Correspondants régionaux

à l'écoute de la profession

Compte rendu de mandat des correspondants régionaux. Version longue d’un texte paru dans le supplément du Journaliste n°291-292 (4e trim. 2008-1er trim. 2009).

Développement de la précarité, évolution de la formation... Au-delà de leurs avis sur les premières demandes de carte, les correspondants régionaux de la Commission de la carte de presse ont un regard acéré sur la profession.

Etre correspondant régional de la Commission de la carte ? « Un engagement au service du journalisme, de sa pérennité et de sa crédibilité. » La formule est de Jean-François Leix (Champagne-Picardie). Il y voit aussi une autre facette de l’engagement syndical.
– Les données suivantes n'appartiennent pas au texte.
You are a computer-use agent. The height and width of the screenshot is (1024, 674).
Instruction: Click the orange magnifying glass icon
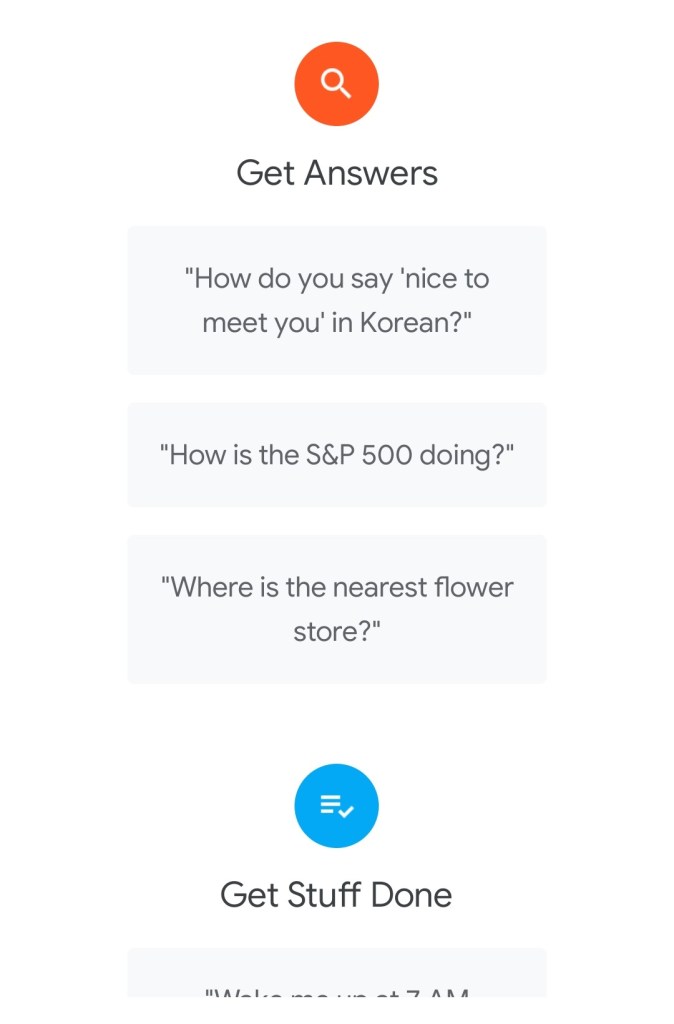(x=336, y=84)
Voilà qui résume bien la diversité des actions de ces militants élus SNJ.

Comme du côté employeur, ils sont deux par région (sauf en Ile-de-France) : un titulaire et un suppléant. Leur première mission est d’étudier chaque première demande de carte de presse et d’émettre un avis en fonction de « leur bonne connaissance géographique de leur région et de son milieu professionnel » souligne encore Jean-François Leix.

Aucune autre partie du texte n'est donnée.